# What you need to do
• 1. In the forum thread, what does ewenlin call durian?
• 2. Please write out the part of the forum thread that begins at "This is a NASTY" and stops after "cold, on bread.", swapping "boiled" for "simmered".

# Document
•••••

Clear gelatin type thing with suspended chunks of meat from the head of some type of livestock animal (cows, pigs, etc). Some I've seen actually looks like its got chunks of brain it it.


----------



## JoyFullMom

yuck, yuck, yuck!!!! 

This is a NASTY thread! LOL!


----------



## Berean

*headcheese* Notes: This is made from parts of the *hog's head*, which are boiled together with spices and gelatin, then cooled and sliced. The result is a mosaic of meat chunks. It's good in sandwiches. Substitutes: sulze OR zungenwurst 

And then there's *Blutwurst, or blood sausage*, is made with *congealed pig or cow blood *and also contains fillers like meat, fat, bread or oatmeal. It is sliced and eaten cold, on bread.






I would never put any of this....stuff...in my mouth.


----------



## Mephibosheth

Athaleyah said:


> Clear gelatin type thing with suspended chunks of meat from the head of some type of livestock animal (cows, pigs, etc). Some I've seen actually looks like its got chunks of brain it it.



Well,

Gotta give them points for culinary creativity, I suppose. And it sounds better than that dead-chicken-in-the-egg thing or, say, haggis. But yeah, that is still pretty vile.


----------



## ewenlin

Athaleyah said:


> I like lots of vegetables, and lots of international foods. But I will not eat:
> 
> 1) Durian
> 2) Sea urchin
> 3) Liver or any product made from liver
> 4) Most any "weird" food such as that balut.
> 5) Those pig feet that come in a jar
> 6) Head cheese
> 7) Dark meat chicken or turkey



DURIAN! Oh yes, the Caucasian killer. It is absolutely fantastic. I will personally buy durians for anyone on PB who visits Singapore.

erm. You don't eat turkey?!?!?!?!


----------



## Athaleyah

ewenlin said:


> Athaleyah said:
> 
> 
> 
> I like lots of vegetables, and lots of international foods. But I will not eat:
> 
> 1) Durian
> 
> 7) Dark meat chicken or turkey
> 
> 
> 
> 
> DURIAN! Oh yes, the Caucasian killer. It is absolutely fantastic. I will personally buy durians for anyone on PB who visits Singapore.
> 
> erm. You don't eat turkey?!?!?!?!
Click to expand...


Durian... I know it is supposed to be delicious... but as far as I'm concerned that is the untastiest thing I've ever had in my mouth. It beats the time I chewed up the 1-A-Day vitamin as a child (it had a tasty candy coating, surely the inside would be good too... like M&Ms). Had the durian in some sugar wafer cookies. Both times led to the same desperate teeth brushing. 

I don't eat the turkey dark meat. I do eat the white meat. I should have phrased that better.

•••••

# Material provided
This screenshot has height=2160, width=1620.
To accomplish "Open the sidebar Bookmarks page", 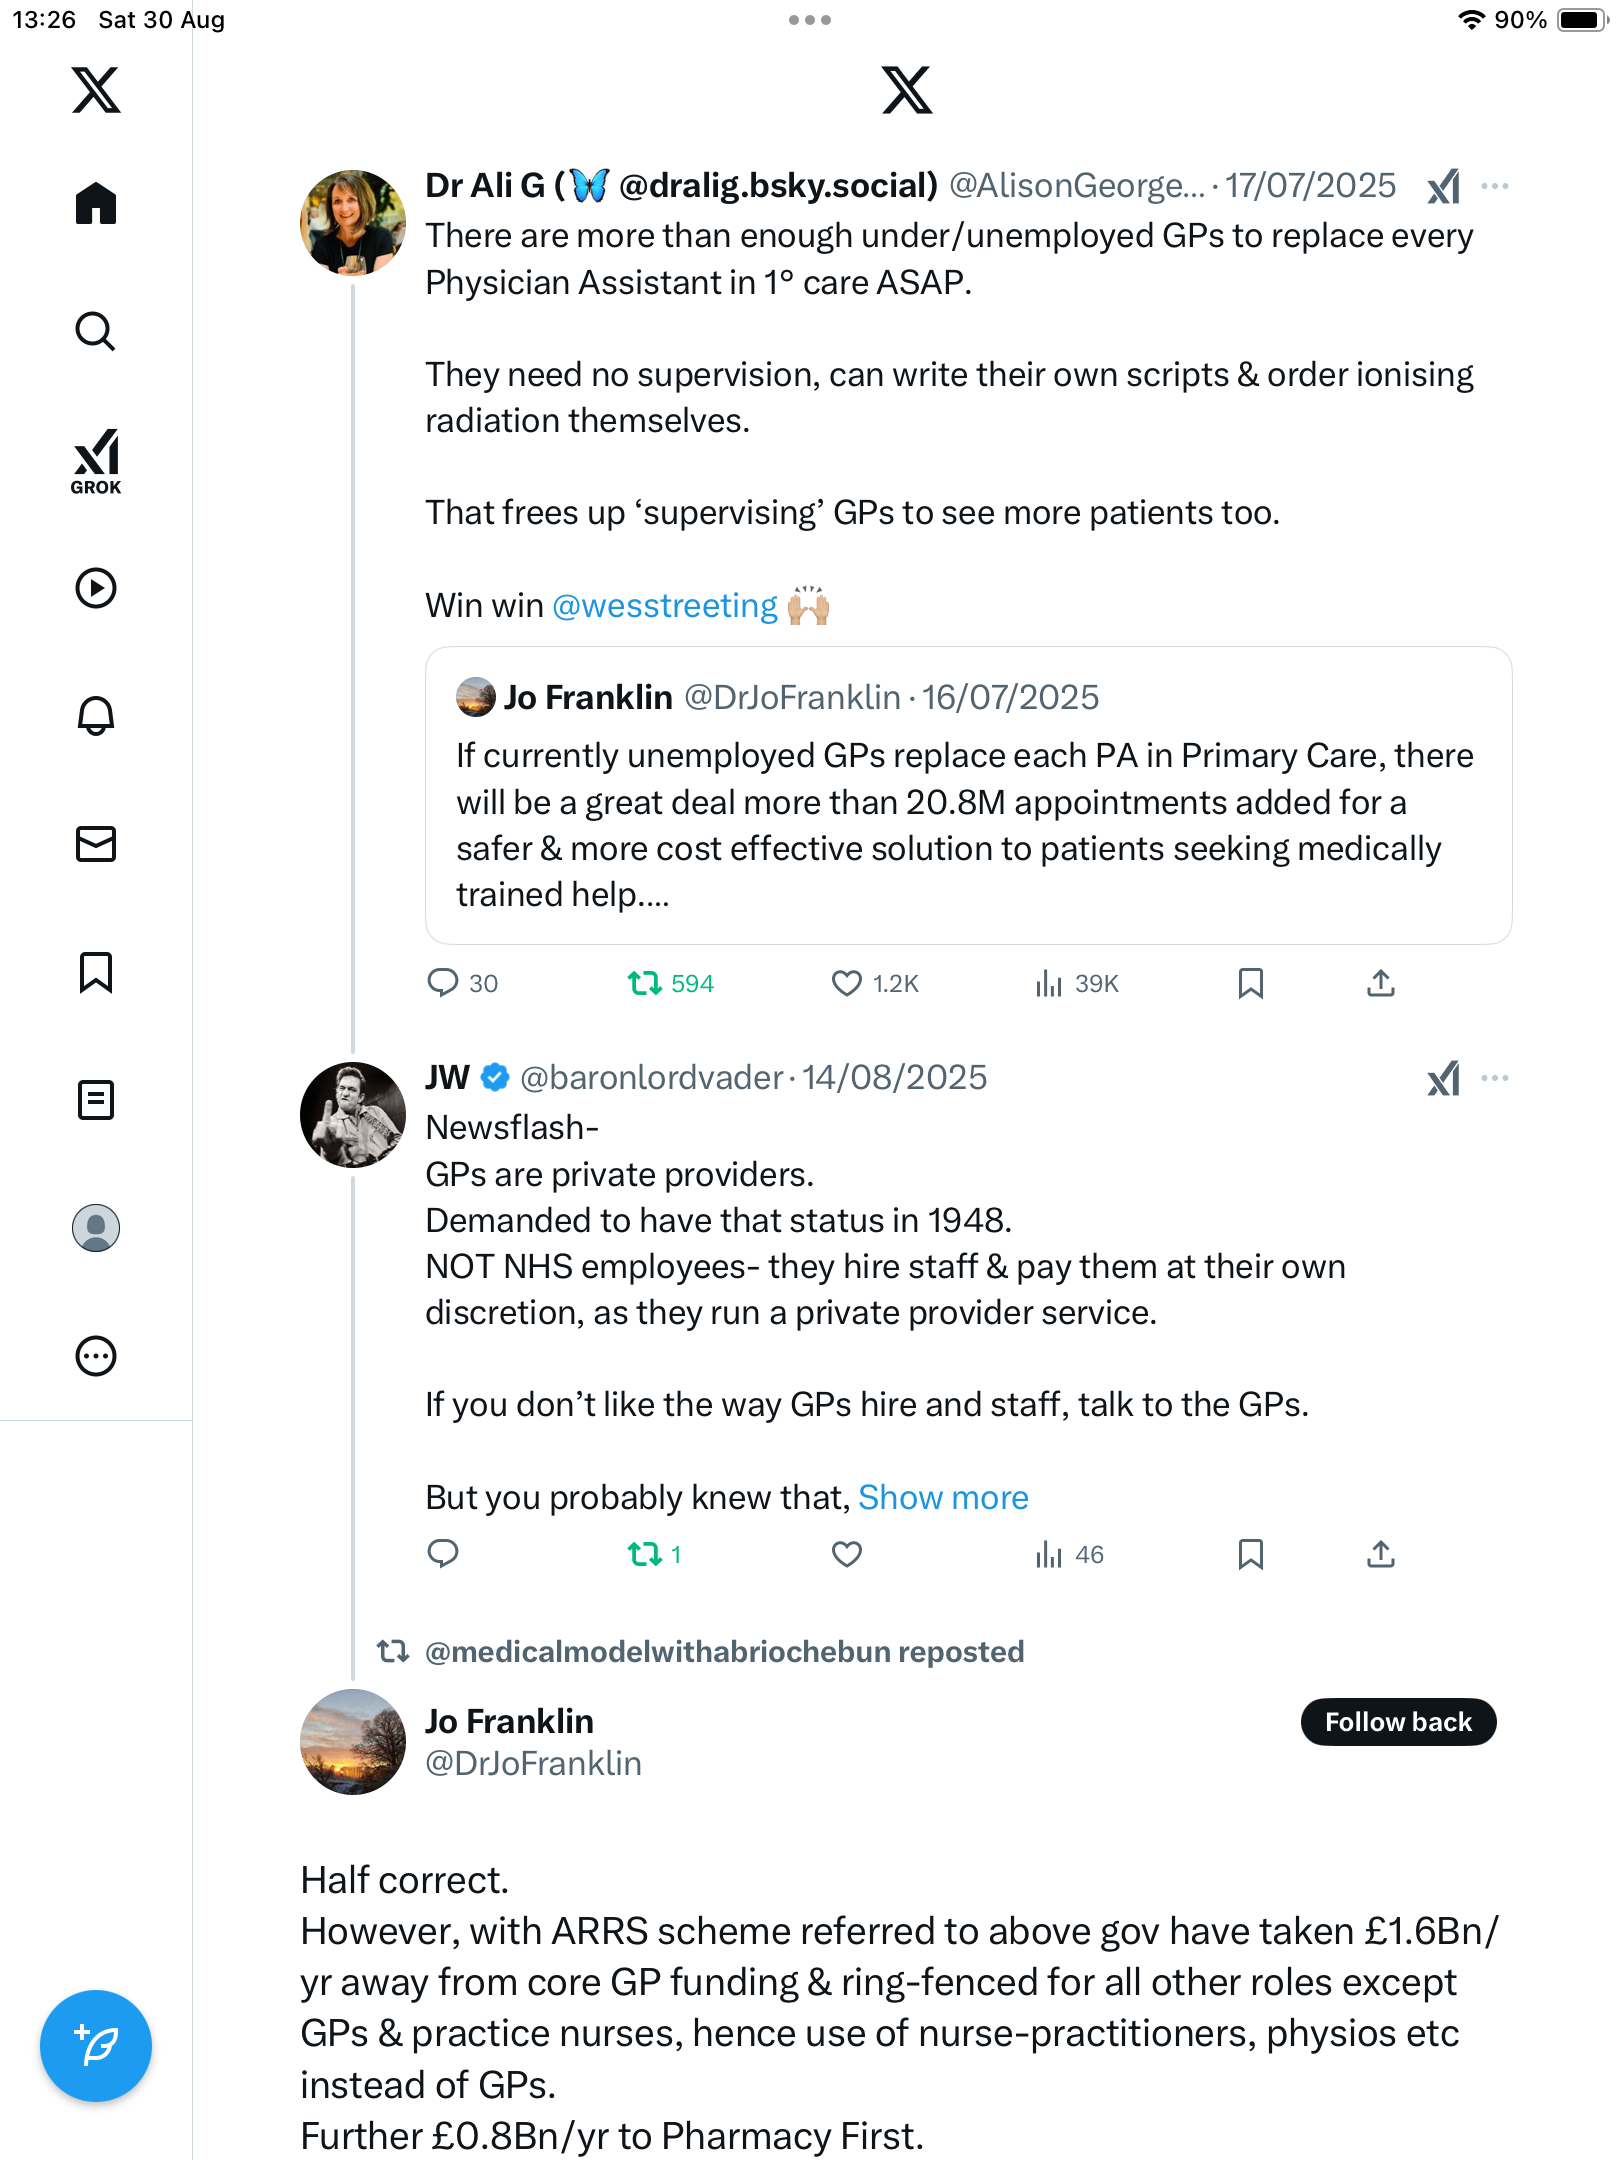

•••••

# Answers to the exercise
• 1. The Caucasian killer.

• 2.
This is a NASTY thread! LOL!


----------



## Berean

*headcheese* Notes: This is made from parts of the *hog's head*, which are simmered together with spices and gelatin, then cooled and sliced. The result is a mosaic of meat chunks. It's good in sandwiches. Substitutes: sulze OR zungenwurst 

And then there's *Blutwurst, or blood sausage*, is made with *congealed pig or cow blood *and also contains fillers like meat, fat, bread or oatmeal. It is sliced and eaten cold, on bread.